_PROVIDED MATERIAL_
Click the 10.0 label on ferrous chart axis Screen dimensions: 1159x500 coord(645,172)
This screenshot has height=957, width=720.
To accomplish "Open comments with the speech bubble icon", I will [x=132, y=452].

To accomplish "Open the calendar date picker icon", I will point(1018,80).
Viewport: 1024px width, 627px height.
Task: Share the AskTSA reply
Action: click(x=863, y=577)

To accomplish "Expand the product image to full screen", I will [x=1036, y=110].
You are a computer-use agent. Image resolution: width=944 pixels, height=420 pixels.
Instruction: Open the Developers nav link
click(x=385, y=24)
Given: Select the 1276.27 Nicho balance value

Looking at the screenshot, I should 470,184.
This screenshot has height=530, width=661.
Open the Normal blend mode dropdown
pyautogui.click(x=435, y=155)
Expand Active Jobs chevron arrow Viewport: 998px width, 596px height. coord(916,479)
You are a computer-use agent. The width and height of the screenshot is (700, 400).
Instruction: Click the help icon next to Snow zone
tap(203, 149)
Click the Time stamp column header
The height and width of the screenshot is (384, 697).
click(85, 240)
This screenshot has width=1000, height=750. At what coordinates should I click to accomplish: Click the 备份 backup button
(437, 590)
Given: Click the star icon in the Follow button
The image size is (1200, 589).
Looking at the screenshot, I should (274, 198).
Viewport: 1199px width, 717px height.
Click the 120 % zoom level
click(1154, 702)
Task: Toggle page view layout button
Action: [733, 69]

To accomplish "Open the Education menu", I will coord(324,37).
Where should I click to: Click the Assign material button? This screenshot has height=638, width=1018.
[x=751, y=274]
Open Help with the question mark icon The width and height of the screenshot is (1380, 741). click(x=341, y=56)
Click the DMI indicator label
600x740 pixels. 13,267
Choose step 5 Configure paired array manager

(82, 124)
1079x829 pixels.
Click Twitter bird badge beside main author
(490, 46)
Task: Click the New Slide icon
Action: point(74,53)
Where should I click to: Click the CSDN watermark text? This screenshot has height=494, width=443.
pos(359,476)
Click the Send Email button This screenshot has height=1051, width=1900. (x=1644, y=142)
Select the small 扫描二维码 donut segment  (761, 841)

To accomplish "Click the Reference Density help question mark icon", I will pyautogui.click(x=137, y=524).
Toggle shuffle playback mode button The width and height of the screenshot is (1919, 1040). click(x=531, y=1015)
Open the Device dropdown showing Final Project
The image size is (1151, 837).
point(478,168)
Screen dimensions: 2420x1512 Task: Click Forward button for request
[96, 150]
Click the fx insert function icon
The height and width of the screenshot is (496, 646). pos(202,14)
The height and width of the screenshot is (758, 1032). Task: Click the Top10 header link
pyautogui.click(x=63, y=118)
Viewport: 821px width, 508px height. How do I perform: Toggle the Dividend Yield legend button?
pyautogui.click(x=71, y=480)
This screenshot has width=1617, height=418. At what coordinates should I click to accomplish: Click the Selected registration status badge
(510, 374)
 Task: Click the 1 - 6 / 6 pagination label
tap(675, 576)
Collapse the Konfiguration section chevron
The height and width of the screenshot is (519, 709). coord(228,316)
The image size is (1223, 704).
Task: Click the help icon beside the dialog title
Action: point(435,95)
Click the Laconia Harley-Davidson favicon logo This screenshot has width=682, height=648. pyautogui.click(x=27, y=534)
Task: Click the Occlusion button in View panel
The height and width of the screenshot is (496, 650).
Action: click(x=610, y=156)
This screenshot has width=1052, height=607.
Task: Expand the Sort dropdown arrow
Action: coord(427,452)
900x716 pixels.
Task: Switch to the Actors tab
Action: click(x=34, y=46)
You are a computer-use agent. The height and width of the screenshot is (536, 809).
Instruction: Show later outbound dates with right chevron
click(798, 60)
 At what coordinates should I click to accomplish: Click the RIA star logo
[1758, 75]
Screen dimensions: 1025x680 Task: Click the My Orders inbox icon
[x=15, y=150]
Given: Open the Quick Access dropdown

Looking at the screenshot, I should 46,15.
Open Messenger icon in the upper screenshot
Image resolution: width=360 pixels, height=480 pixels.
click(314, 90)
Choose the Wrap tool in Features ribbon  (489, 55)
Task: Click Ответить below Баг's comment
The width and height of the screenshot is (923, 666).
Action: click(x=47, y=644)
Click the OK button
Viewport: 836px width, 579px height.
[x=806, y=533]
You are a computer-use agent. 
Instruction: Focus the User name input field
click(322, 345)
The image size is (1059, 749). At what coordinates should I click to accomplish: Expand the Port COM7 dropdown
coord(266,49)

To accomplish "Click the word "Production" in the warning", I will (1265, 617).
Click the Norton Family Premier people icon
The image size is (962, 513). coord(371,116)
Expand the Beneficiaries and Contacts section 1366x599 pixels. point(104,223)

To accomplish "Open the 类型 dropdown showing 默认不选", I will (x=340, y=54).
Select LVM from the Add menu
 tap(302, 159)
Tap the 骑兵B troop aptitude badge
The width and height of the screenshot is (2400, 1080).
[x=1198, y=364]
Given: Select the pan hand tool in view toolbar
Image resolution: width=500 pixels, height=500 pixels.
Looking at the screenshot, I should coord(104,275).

_EXERCISE BRIEF_
Return exactly the lines of the listing that run from the one containing "Given: Select the pan" through the last, and no others.

_RESULT FOR THIS EXERCISE_
Given: Select the pan hand tool in view toolbar
Image resolution: width=500 pixels, height=500 pixels.
Looking at the screenshot, I should coord(104,275).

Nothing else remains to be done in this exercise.